FOTO: Carlos Luján
La obra de Frank Gehry es el paradigma de un edificio que ayuda a revitalizar su entorno y genera una admiración unánime.
Pocas veces en la historia el nombre de un edificio llega a convertirse en sobrenombre de un fenómeno. Se conoce como efecto Guggenheim la recuperación de una ciudad a partir de un inmueble. Y aunque lo que recuperó Bilbao fue el saneamiento de la ría, es innegable que el carismático museo de Frank Gehry se encargó de anunciarlo al mundo. Corrían los primeros años de la última década del siglo XX, Gehry vio la posibilidad de levantar una obra maestra y en 1997 lo hizo. Él mismo eligió la ubicación y asumió como autor el riesgo de transformarse para transformar.
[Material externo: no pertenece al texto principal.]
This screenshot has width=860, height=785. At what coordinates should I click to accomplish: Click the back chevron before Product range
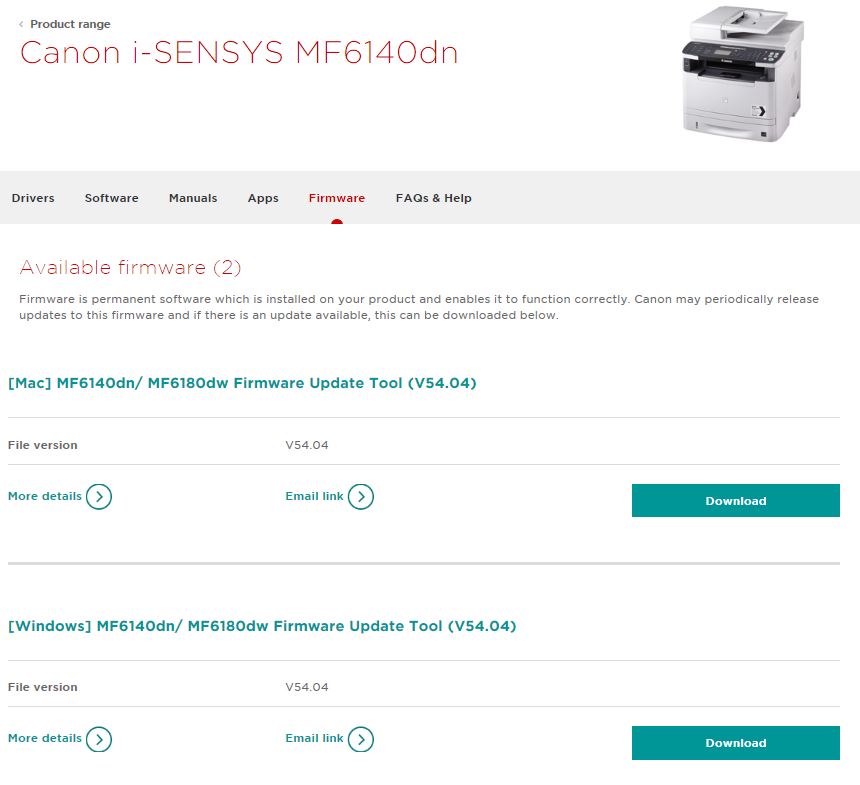(x=21, y=24)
El resultado fue tan sobresaliente para la ciudad como para la trayectoria del arquitecto. Pero ha sido Bilbao la que ha salido ganando. Por encima de lo expuesto, el propio Museo Guggenheim fue la guinda que coronó la transformación de un lugar degradado por la industria, pero también su motor para resultar creíble al mundo, a los turistas y a los propios bilbaínos. Gehry trató de extender la estela del museo convertido en obra de arte a proyectos posteriores, como las bodegas Marqués de Riscal o el auditorio para Disney en Los Ángeles. Solo consiguió eso: edificios epígonos de un éxito monumental capaz de poner de acuerdo a políticos, ciudadanos, arquitectos e historiadores.